Malware (malicious software, virus software) called SoakSoak is said to be made by Russian haker - infected on more than 100 thousand Wordpress sites through a 3rd party plugin, the infection took place from Last Sunday.

The infected blog will be controlled by hackers, it can become an attack tool to other sites or create other infections on the user's computer, ie if you accidentally read an infected page, it is possible You will also be in danger.

Google has locked more than 11,000 domains thought to be infected in an attempt to control the damage, but you can also see that this number is only a small part of the infected pages. Security vendor Sucuri said the malware worked because of a security error of the slide show plugin for Wordpress, called Slider Revolution. Slider Revolution development team knew about this vulnerability since September 2014 but it seems they haven't patched it in time.

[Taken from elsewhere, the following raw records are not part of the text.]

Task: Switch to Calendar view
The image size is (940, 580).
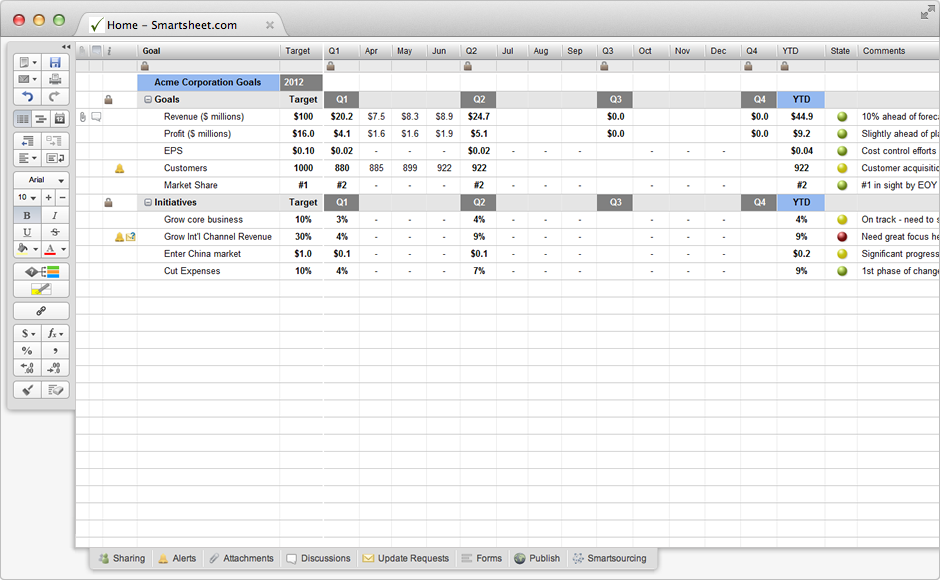Action: click(x=59, y=119)
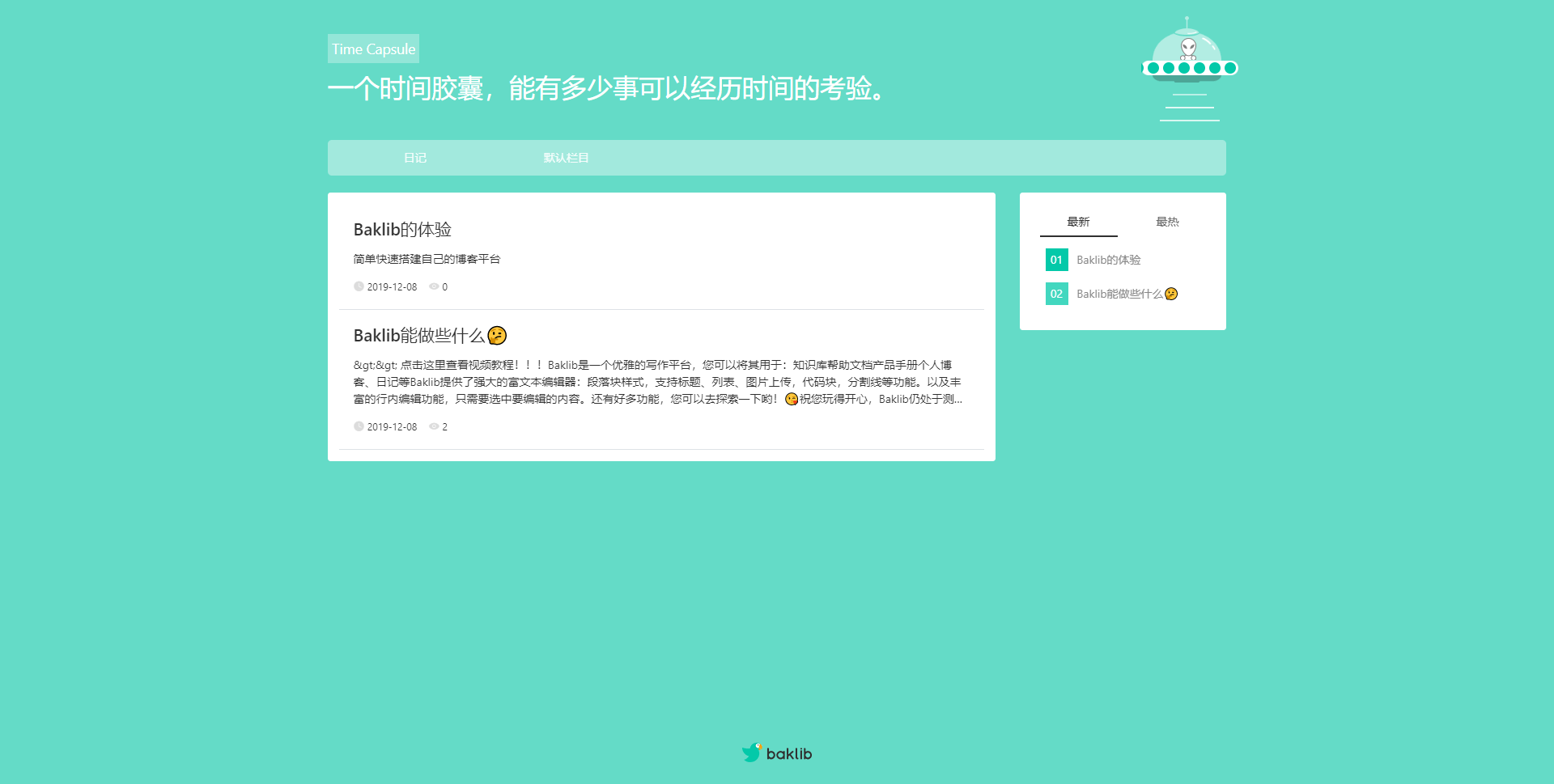This screenshot has width=1554, height=784.
Task: Click the eye views icon showing 0
Action: click(x=434, y=286)
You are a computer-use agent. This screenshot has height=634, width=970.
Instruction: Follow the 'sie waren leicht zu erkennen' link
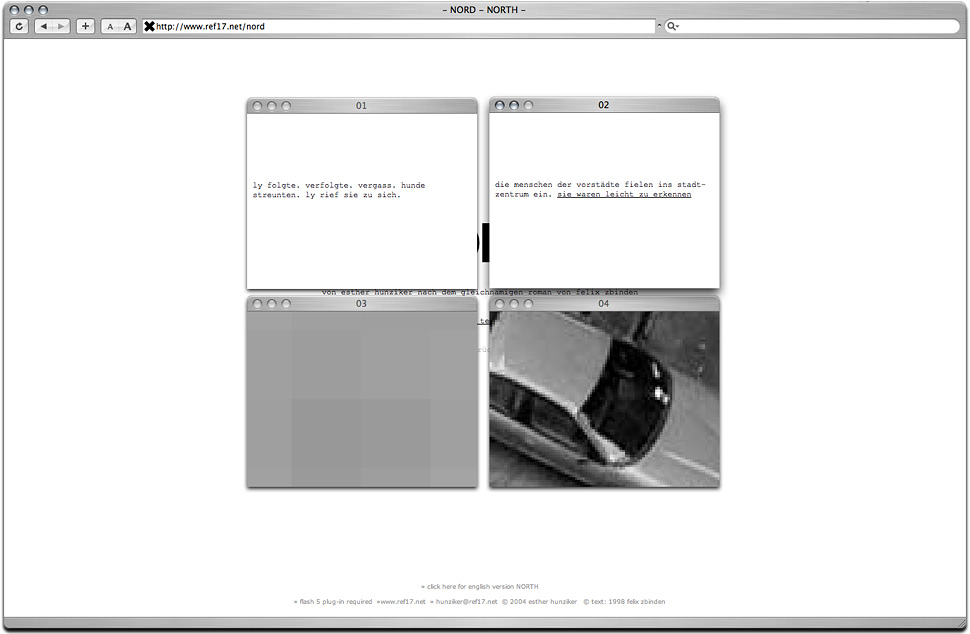(624, 194)
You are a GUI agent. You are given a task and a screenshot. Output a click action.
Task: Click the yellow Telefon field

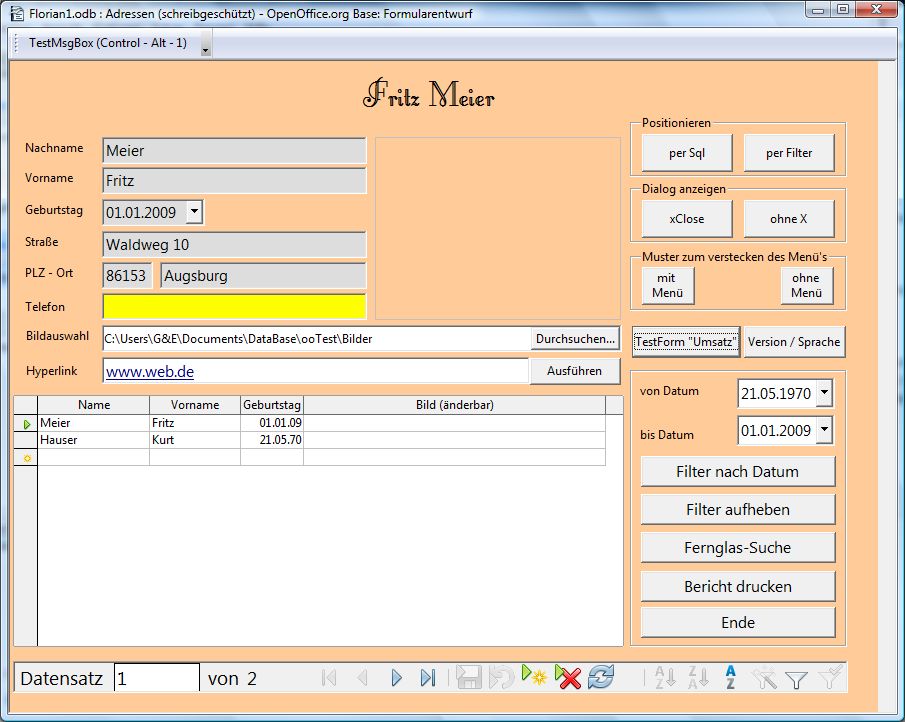234,306
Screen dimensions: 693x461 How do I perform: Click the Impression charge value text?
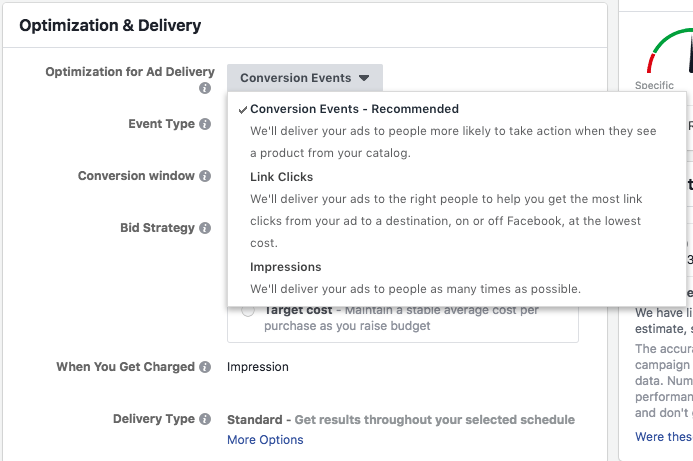pyautogui.click(x=258, y=367)
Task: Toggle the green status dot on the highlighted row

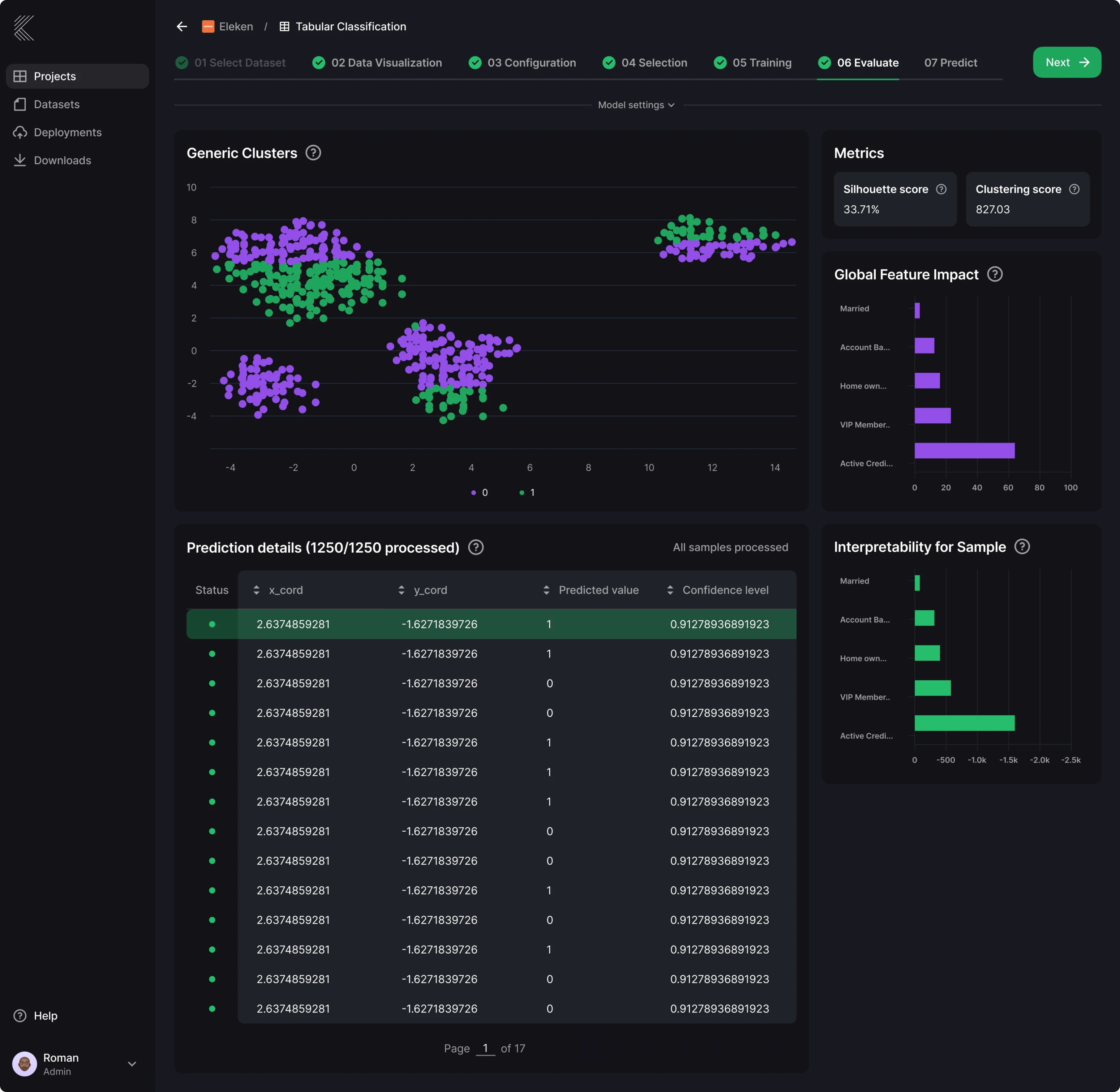Action: (212, 624)
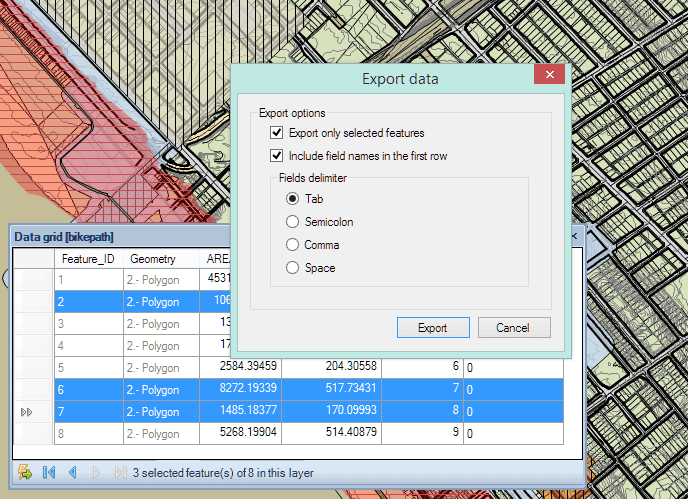Click row selector for feature 7
688x499 pixels.
tap(32, 411)
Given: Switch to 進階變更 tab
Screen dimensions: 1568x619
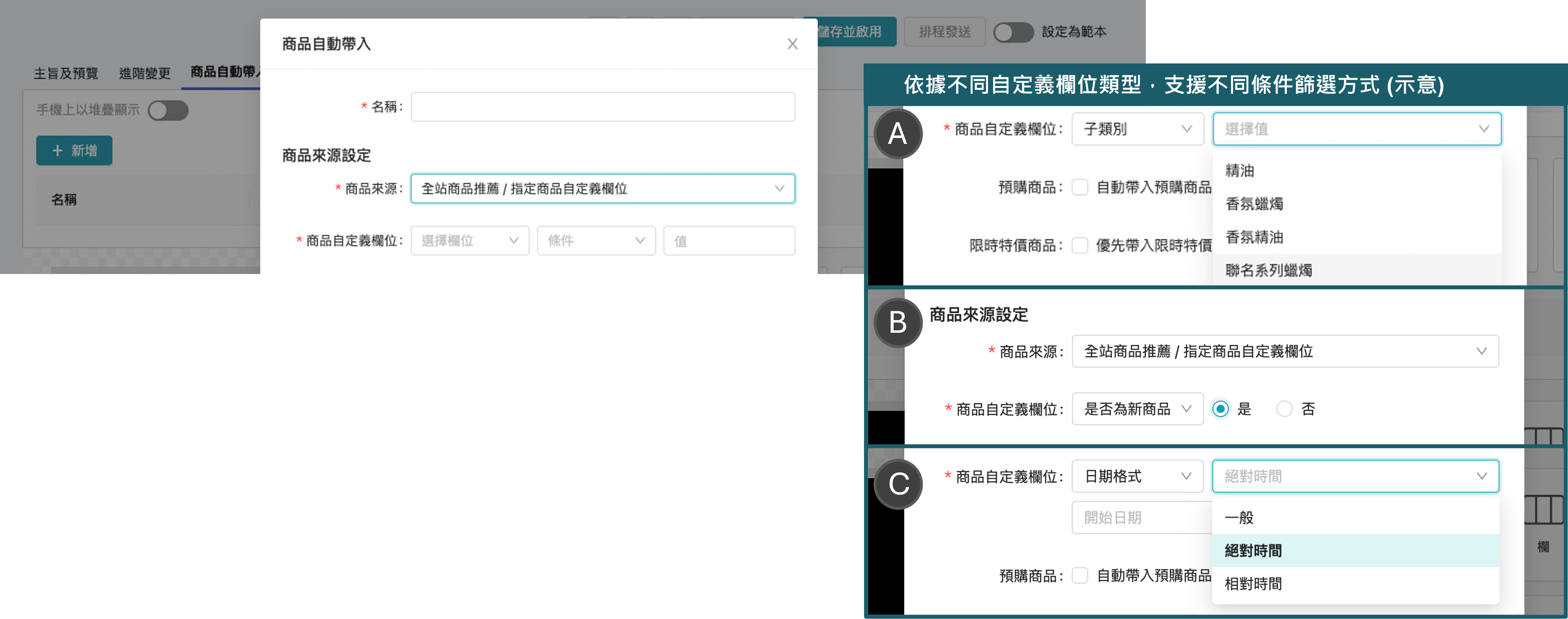Looking at the screenshot, I should click(145, 74).
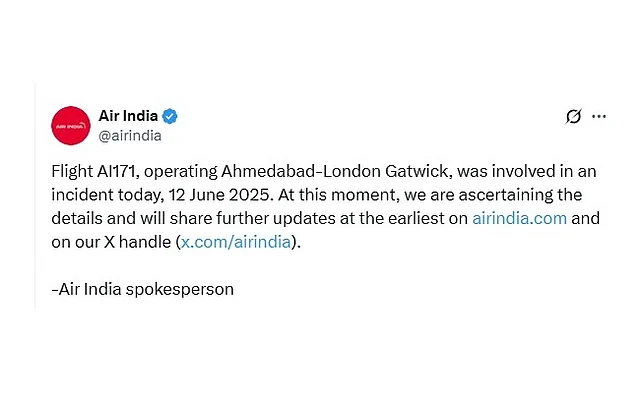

Completely removing this malware requires a lot of effort from all sides, plus many website owners who don't know they're using Slider Revolution also make it harder to remove. The owners of websites using Wordpress themes that come with slide show codes need to update the plugin manually if the automatic update fails.

There are now more than 70 million websites using the Wordpress platform, from simple sites like personal blogs to big news outlets like Time.com. This malware currently only attacks self-hosted websites using Wordpress that use this premium plugin, if you only use blogs on Wordpress.com then it is likely that you are not.